REQUIREMENTS:
Reproduce each of the following lines without any change.
========================================
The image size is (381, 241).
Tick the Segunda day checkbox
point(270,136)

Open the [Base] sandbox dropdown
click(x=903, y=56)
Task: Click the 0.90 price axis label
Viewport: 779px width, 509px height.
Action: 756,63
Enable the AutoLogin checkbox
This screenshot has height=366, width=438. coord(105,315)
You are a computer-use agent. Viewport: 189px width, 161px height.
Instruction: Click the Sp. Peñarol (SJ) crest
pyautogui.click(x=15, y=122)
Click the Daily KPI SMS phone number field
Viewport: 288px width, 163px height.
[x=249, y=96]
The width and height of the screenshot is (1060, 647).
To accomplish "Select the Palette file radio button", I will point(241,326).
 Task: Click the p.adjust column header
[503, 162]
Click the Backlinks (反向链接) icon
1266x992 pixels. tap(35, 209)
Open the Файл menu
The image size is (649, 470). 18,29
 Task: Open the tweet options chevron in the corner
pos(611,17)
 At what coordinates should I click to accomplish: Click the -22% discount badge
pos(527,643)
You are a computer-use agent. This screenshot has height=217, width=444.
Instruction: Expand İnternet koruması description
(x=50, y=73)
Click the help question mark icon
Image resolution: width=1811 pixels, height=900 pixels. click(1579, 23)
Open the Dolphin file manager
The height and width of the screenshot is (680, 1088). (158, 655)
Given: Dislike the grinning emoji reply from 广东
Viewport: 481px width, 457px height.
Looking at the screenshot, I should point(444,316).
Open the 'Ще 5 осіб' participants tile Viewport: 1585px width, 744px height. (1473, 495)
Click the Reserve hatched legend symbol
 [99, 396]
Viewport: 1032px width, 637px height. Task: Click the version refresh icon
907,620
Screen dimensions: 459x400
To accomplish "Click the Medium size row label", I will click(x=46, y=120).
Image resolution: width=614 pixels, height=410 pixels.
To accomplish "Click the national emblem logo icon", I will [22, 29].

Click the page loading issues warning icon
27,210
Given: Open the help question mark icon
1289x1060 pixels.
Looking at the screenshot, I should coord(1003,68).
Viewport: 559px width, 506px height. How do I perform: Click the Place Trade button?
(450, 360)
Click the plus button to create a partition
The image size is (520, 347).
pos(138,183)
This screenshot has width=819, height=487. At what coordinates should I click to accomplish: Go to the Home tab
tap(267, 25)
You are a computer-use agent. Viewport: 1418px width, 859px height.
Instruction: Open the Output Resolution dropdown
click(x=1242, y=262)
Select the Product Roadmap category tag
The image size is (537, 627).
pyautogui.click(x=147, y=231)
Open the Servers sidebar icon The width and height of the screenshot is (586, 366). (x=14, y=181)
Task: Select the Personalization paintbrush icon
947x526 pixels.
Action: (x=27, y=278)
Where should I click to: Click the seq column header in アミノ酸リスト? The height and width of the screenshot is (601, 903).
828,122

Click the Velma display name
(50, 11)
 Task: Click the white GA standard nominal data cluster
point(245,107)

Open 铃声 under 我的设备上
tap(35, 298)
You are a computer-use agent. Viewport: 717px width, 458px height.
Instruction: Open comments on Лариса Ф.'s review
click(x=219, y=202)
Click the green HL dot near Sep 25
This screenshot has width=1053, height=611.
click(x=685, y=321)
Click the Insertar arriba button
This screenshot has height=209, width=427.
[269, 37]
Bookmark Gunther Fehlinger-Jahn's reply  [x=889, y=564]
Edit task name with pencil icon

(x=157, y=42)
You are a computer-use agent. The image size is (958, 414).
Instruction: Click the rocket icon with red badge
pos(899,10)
========================================
SOLUTION FOR THIS EXERCISE:
The image size is (381, 241).
Tick the Segunda day checkbox
point(270,136)

Open the [Base] sandbox dropdown
click(x=903, y=56)
Task: Click the 0.90 price axis label
Viewport: 779px width, 509px height.
Action: 756,63
Enable the AutoLogin checkbox
This screenshot has height=366, width=438. coord(105,315)
You are a computer-use agent. Viewport: 189px width, 161px height.
Instruction: Click the Sp. Peñarol (SJ) crest
pyautogui.click(x=15, y=122)
Click the Daily KPI SMS phone number field
Viewport: 288px width, 163px height.
[x=249, y=96]
The width and height of the screenshot is (1060, 647).
To accomplish "Select the Palette file radio button", I will point(241,326).
 Task: Click the p.adjust column header
[503, 162]
Click the Backlinks (反向链接) icon
1266x992 pixels. tap(35, 209)
Open the Файл menu
The image size is (649, 470). 18,29
 Task: Open the tweet options chevron in the corner
pos(611,17)
 At what coordinates should I click to accomplish: Click the -22% discount badge
pos(527,643)
You are a computer-use agent. This screenshot has height=217, width=444.
Instruction: Expand İnternet koruması description
(x=50, y=73)
Click the help question mark icon
Image resolution: width=1811 pixels, height=900 pixels. click(1579, 23)
Open the Dolphin file manager
The height and width of the screenshot is (680, 1088). (158, 655)
Given: Dislike the grinning emoji reply from 广东
Viewport: 481px width, 457px height.
Looking at the screenshot, I should point(444,316).
Open the 'Ще 5 осіб' participants tile Viewport: 1585px width, 744px height. (1473, 495)
Click the Reserve hatched legend symbol
 [99, 396]
Viewport: 1032px width, 637px height. Task: Click the version refresh icon
907,620
Screen dimensions: 459x400
To accomplish "Click the Medium size row label", I will click(x=46, y=120).
Image resolution: width=614 pixels, height=410 pixels.
To accomplish "Click the national emblem logo icon", I will [22, 29].

Click the page loading issues warning icon
27,210
Given: Open the help question mark icon
1289x1060 pixels.
Looking at the screenshot, I should coord(1003,68).
Viewport: 559px width, 506px height. How do I perform: Click the Place Trade button?
(450, 360)
Click the plus button to create a partition
The image size is (520, 347).
pos(138,183)
This screenshot has width=819, height=487. At what coordinates should I click to accomplish: Go to the Home tab
tap(267, 25)
You are a computer-use agent. Viewport: 1418px width, 859px height.
Instruction: Open the Output Resolution dropdown
click(x=1242, y=262)
Select the Product Roadmap category tag
The image size is (537, 627).
pyautogui.click(x=147, y=231)
Open the Servers sidebar icon The width and height of the screenshot is (586, 366). (x=14, y=181)
Task: Select the Personalization paintbrush icon
947x526 pixels.
Action: (x=27, y=278)
Where should I click to: Click the seq column header in アミノ酸リスト? The height and width of the screenshot is (601, 903).
828,122

Click the Velma display name
(50, 11)
 Task: Click the white GA standard nominal data cluster
point(245,107)

Open 铃声 under 我的设备上
tap(35, 298)
You are a computer-use agent. Viewport: 717px width, 458px height.
Instruction: Open comments on Лариса Ф.'s review
click(x=219, y=202)
Click the green HL dot near Sep 25
This screenshot has width=1053, height=611.
click(x=685, y=321)
Click the Insertar arriba button
This screenshot has height=209, width=427.
[269, 37]
Bookmark Gunther Fehlinger-Jahn's reply  [x=889, y=564]
Edit task name with pencil icon

(x=157, y=42)
You are a computer-use agent. The image size is (958, 414).
Instruction: Click the rocket icon with red badge
pos(899,10)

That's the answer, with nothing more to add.